In the records below, repeat word for word only the lines starting at the one that contains "160mm (113, 1137)" and ending at the one that contains "Июль 2024 (1237, 762)", pictures excluded.

** Opening DATA SHOWN block **

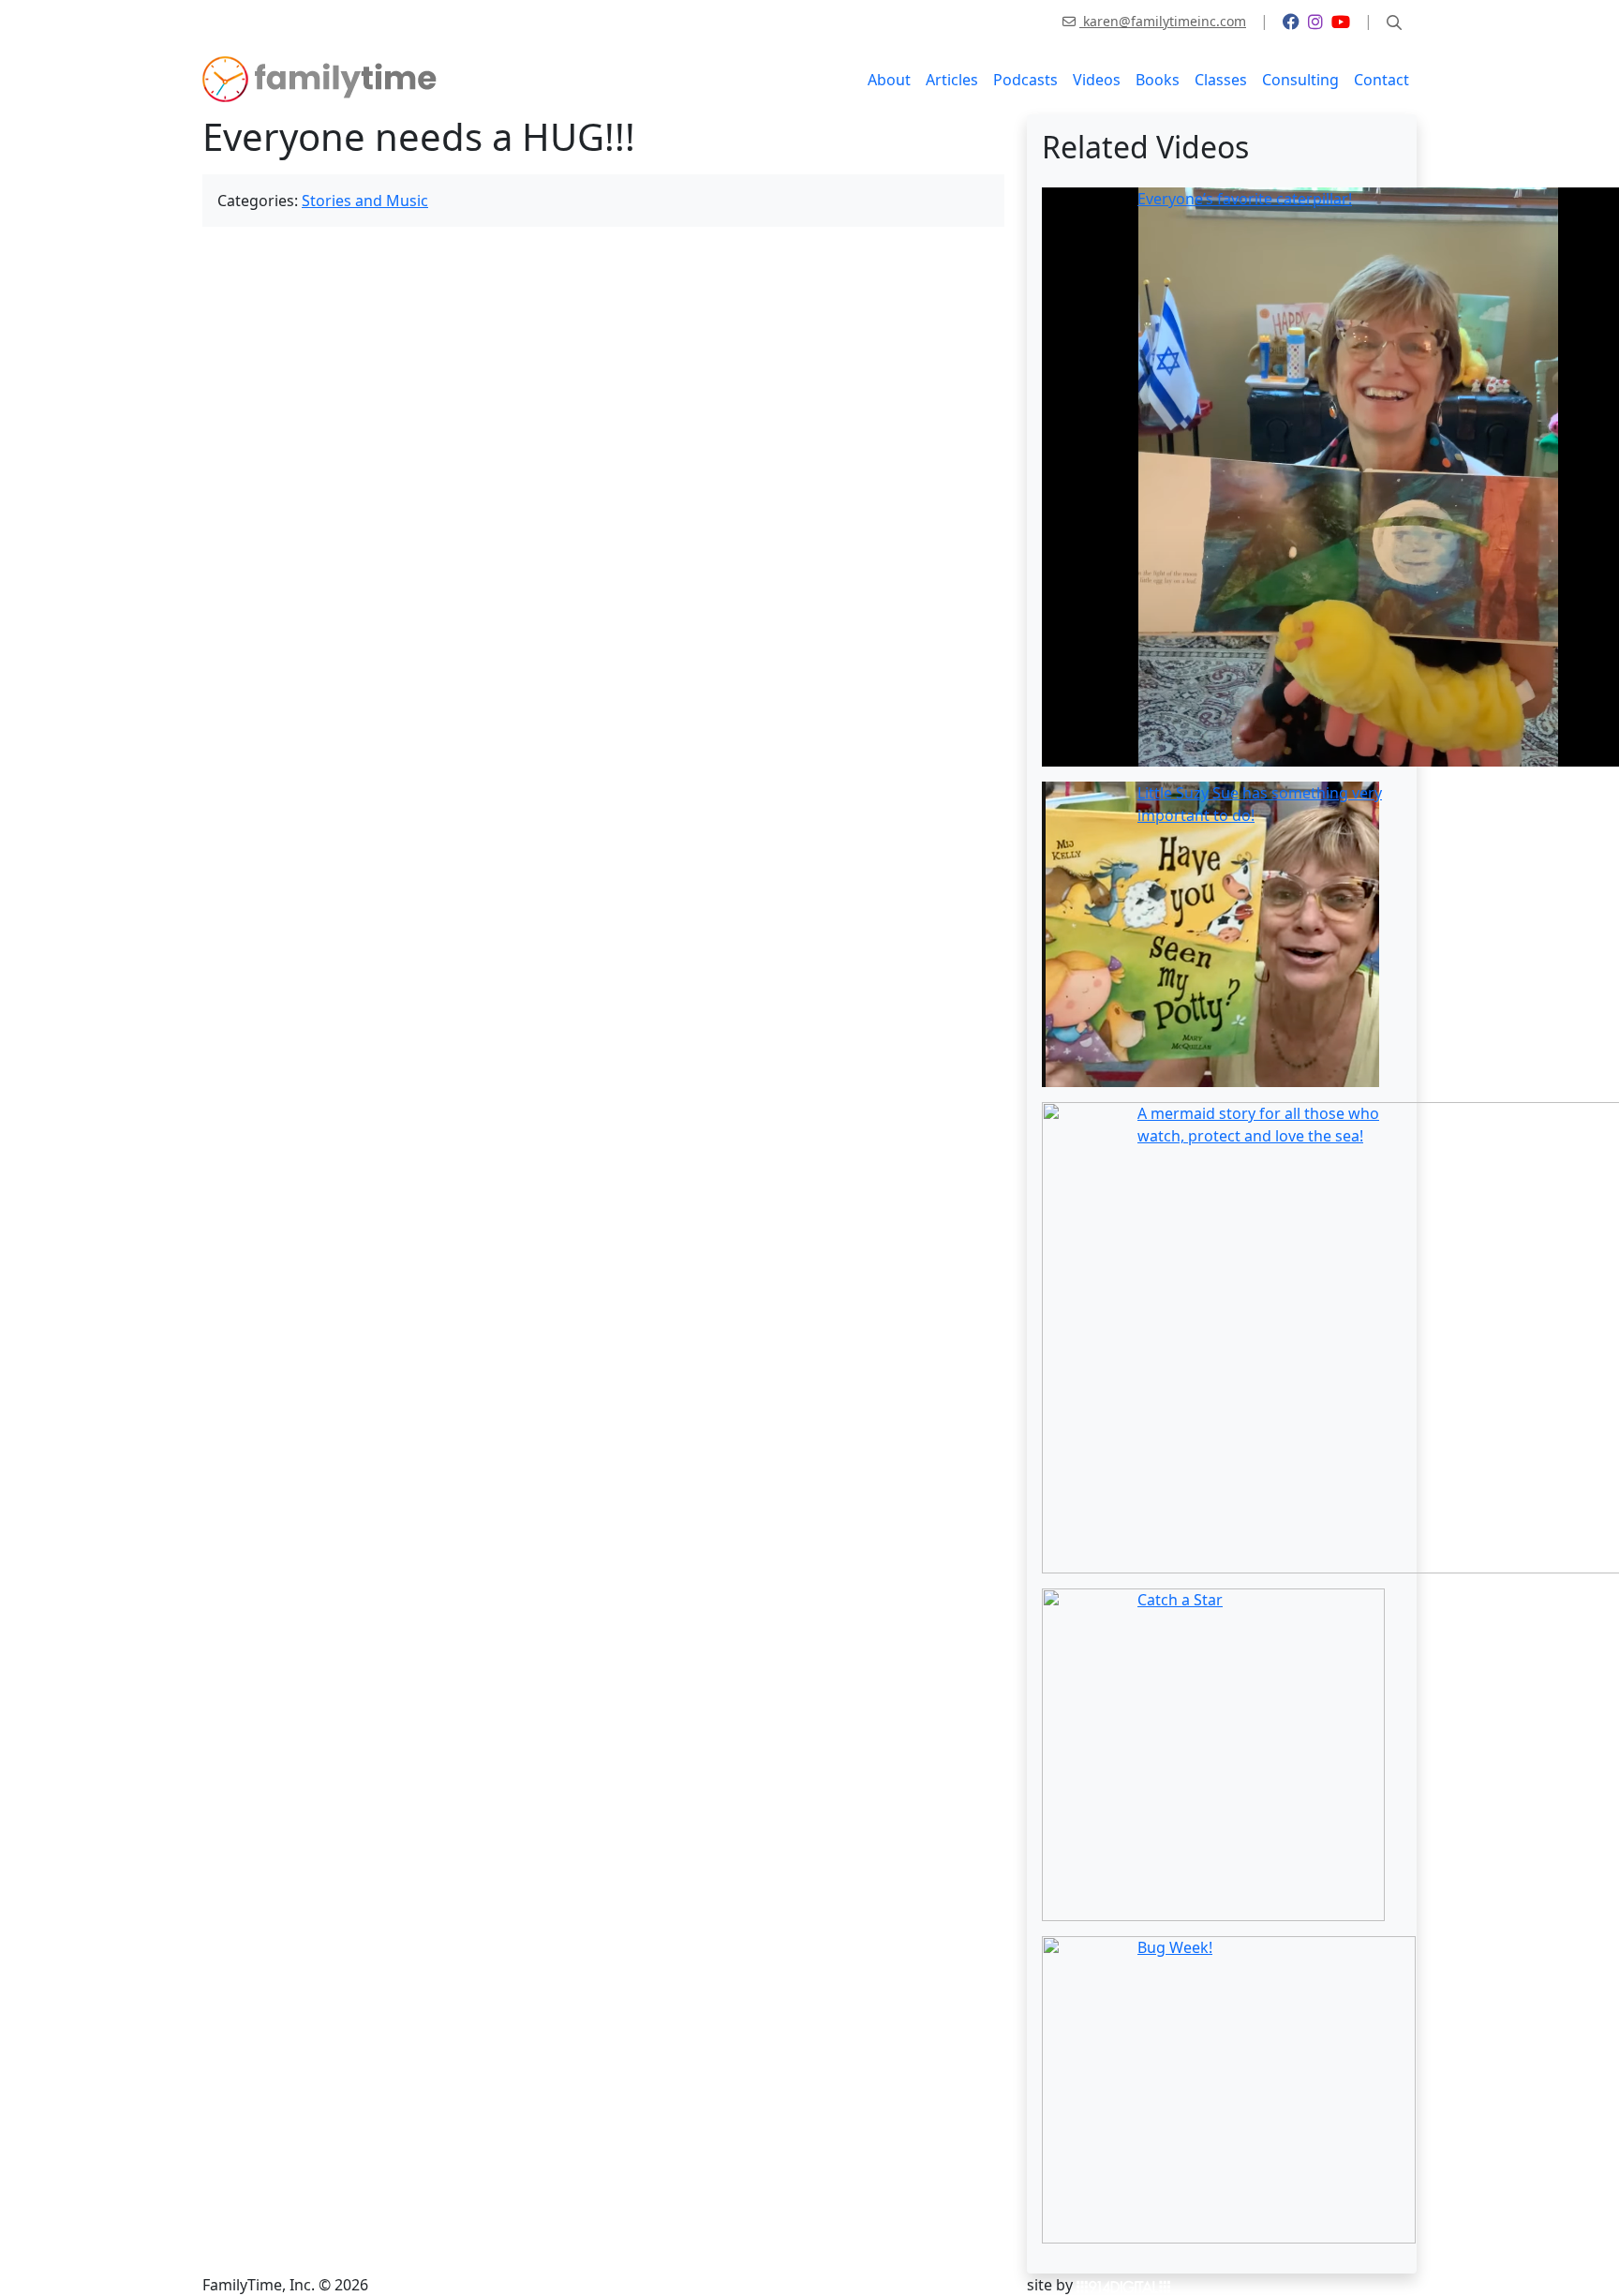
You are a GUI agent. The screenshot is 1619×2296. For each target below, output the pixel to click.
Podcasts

** Closing DATA SHOWN block **
** Opening DATA SHOWN block **

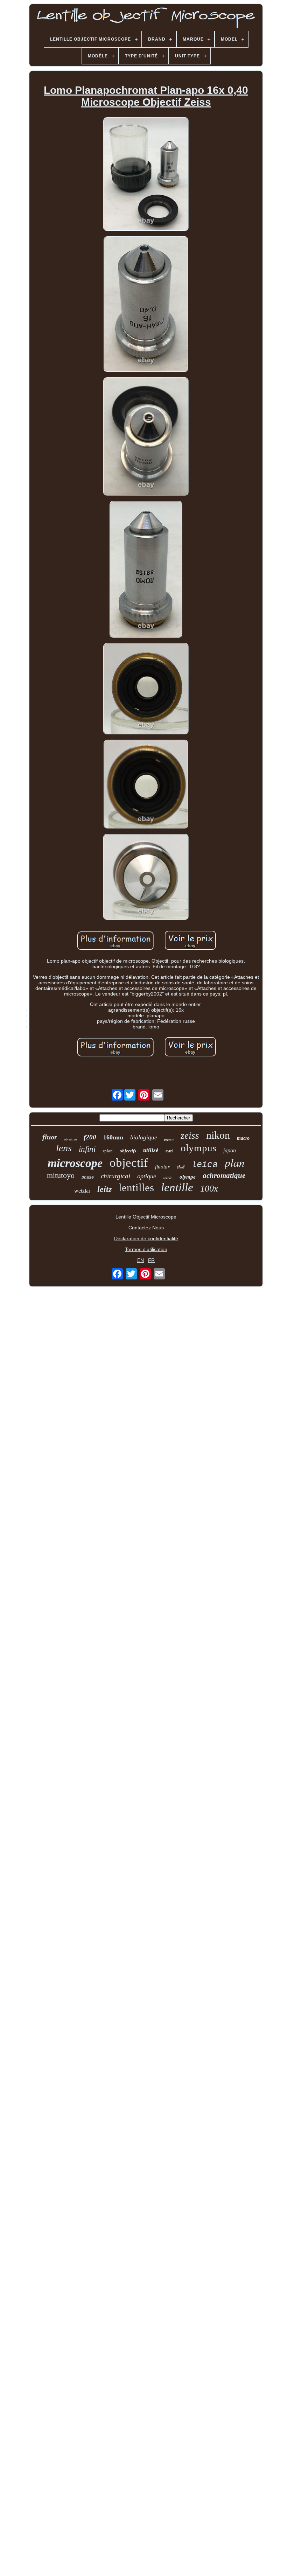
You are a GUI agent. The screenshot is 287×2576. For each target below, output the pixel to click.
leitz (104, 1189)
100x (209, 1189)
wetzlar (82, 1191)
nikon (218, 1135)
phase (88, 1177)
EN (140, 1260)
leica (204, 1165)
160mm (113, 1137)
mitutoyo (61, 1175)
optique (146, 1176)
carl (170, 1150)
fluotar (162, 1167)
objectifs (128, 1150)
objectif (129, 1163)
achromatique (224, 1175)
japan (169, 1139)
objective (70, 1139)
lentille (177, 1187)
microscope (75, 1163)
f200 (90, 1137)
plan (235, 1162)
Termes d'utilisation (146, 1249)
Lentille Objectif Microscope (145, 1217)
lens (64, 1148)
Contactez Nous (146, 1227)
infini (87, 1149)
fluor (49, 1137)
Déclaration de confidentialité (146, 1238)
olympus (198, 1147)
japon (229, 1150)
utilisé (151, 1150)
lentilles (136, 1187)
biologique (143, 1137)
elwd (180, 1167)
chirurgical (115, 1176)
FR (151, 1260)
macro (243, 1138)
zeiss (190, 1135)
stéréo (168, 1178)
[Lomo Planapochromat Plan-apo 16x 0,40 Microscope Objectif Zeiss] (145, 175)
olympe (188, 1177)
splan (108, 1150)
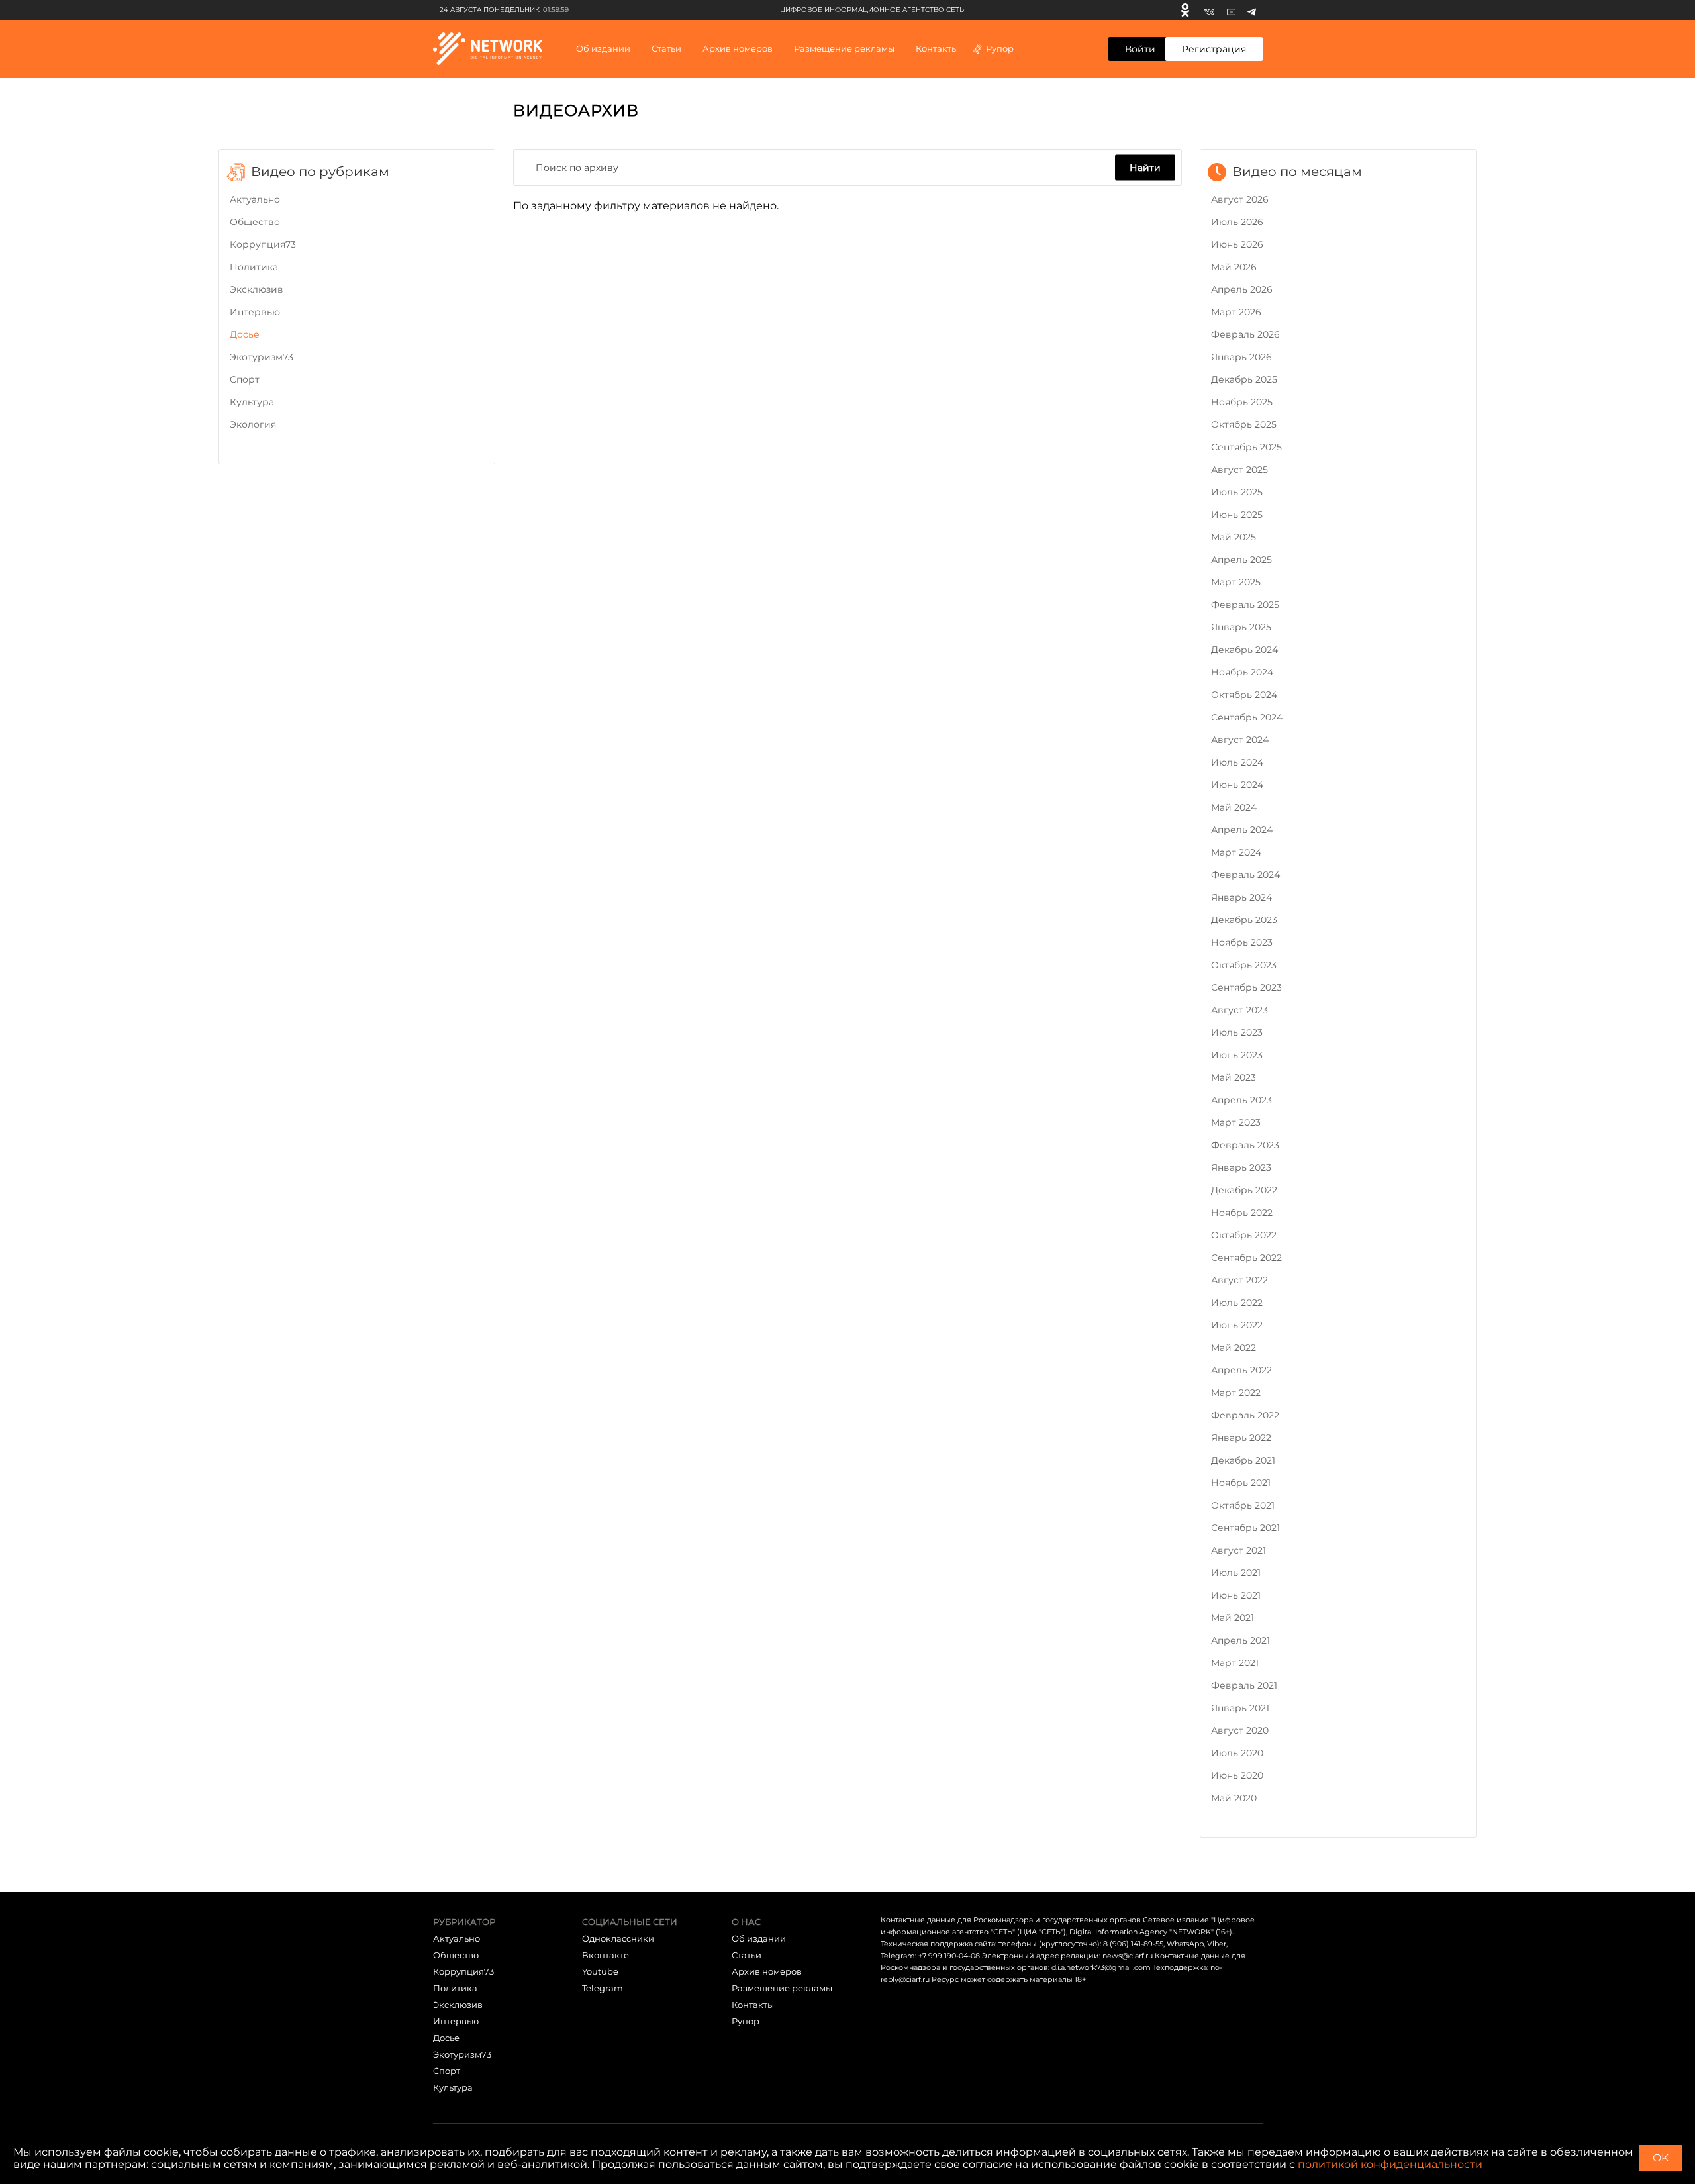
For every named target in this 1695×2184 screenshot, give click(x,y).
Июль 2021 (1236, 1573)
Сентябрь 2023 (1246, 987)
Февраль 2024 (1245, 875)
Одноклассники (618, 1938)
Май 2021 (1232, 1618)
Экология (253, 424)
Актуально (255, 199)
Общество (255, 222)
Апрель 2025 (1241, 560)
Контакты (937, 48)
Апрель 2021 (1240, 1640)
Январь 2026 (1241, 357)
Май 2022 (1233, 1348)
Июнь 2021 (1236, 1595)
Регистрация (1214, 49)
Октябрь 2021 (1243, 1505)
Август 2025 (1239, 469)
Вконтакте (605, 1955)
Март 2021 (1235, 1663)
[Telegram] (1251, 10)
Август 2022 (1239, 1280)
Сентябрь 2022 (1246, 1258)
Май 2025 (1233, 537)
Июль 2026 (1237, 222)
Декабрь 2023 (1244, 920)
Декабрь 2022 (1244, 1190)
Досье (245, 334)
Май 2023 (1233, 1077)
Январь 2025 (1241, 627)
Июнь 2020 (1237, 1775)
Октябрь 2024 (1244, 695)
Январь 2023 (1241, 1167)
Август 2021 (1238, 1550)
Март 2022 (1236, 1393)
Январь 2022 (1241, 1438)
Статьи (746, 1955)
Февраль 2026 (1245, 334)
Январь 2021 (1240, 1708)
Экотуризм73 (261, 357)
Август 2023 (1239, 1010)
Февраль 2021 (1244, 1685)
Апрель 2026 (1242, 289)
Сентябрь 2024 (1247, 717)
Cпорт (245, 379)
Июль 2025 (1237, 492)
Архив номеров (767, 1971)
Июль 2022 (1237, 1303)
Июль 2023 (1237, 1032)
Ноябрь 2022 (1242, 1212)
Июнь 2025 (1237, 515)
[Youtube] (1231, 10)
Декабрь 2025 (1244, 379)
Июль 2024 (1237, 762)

** Closing DATA SHOWN block **

## ANSWER BOX
160mm (113, 1137)
mitutoyo (61, 1175)
optique (146, 1176)
carl (170, 1150)
fluotar (162, 1167)
objectifs (128, 1150)
objectif (129, 1163)
achromatique (224, 1175)
japan (169, 1139)
objective (70, 1139)
lentille (177, 1187)
microscope (75, 1163)
f200 (90, 1137)
plan (235, 1162)
Termes d'utilisation (146, 1249)
Lentille Objectif Microscope (145, 1217)
lens (64, 1148)
Contactez Nous (146, 1227)
infini (87, 1149)
fluor (49, 1137)
Déclaration de confidentialité (146, 1238)
olympus (198, 1147)
japon (229, 1150)
utilisé (151, 1150)
lentilles (136, 1187)
biologique (143, 1137)
elwd (180, 1167)
chirurgical (115, 1176)
FR (151, 1260)
macro (243, 1138)
zeiss (190, 1135)
stéréo (168, 1178)
[Lomo Planapochromat Plan-apo 16x 0,40 Microscope Objectif Zeiss] (145, 175)
olympe (188, 1177)
splan (108, 1150)
For every named target in this 1695×2184 screenshot, give click(x,y).
Июль 2021 (1236, 1573)
Сентябрь 2023 (1246, 987)
Февраль 2024 (1245, 875)
Одноклассники (618, 1938)
Май 2021 (1232, 1618)
Экология (253, 424)
Актуально (255, 199)
Общество (255, 222)
Апрель 2025 (1241, 560)
Контакты (937, 48)
Апрель 2021 (1240, 1640)
Январь 2026 (1241, 357)
Май 2022 (1233, 1348)
Июнь 2021 (1236, 1595)
Регистрация (1214, 49)
Октябрь 2021 (1243, 1505)
Август 2025 (1239, 469)
Вконтакте (605, 1955)
Март 2021 (1235, 1663)
[Telegram] (1251, 10)
Август 2022 (1239, 1280)
Сентябрь 2022 (1246, 1258)
Май 2025 (1233, 537)
Июль 2026 (1237, 222)
Декабрь 2023 (1244, 920)
Декабрь 2022 (1244, 1190)
Досье (245, 334)
Май 2023 (1233, 1077)
Январь 2025 (1241, 627)
Июнь 2020 (1237, 1775)
Октябрь 2024 (1244, 695)
Январь 2023 (1241, 1167)
Август 2021 (1238, 1550)
Март 2022 (1236, 1393)
Январь 2022 (1241, 1438)
Статьи (746, 1955)
Февраль 2026 (1245, 334)
Январь 2021 (1240, 1708)
Экотуризм73 (261, 357)
Август 2023 (1239, 1010)
Февраль 2021 (1244, 1685)
Апрель 2026 (1242, 289)
Сентябрь 2024 (1247, 717)
Cпорт (245, 379)
Июль 2025 (1237, 492)
Архив номеров (767, 1971)
Июль 2022 (1237, 1303)
Июль 2023 (1237, 1032)
Ноябрь 2022 (1242, 1212)
Июнь 2025 (1237, 515)
[Youtube] (1231, 10)
Декабрь 2025 (1244, 379)
Июль 2024 (1237, 762)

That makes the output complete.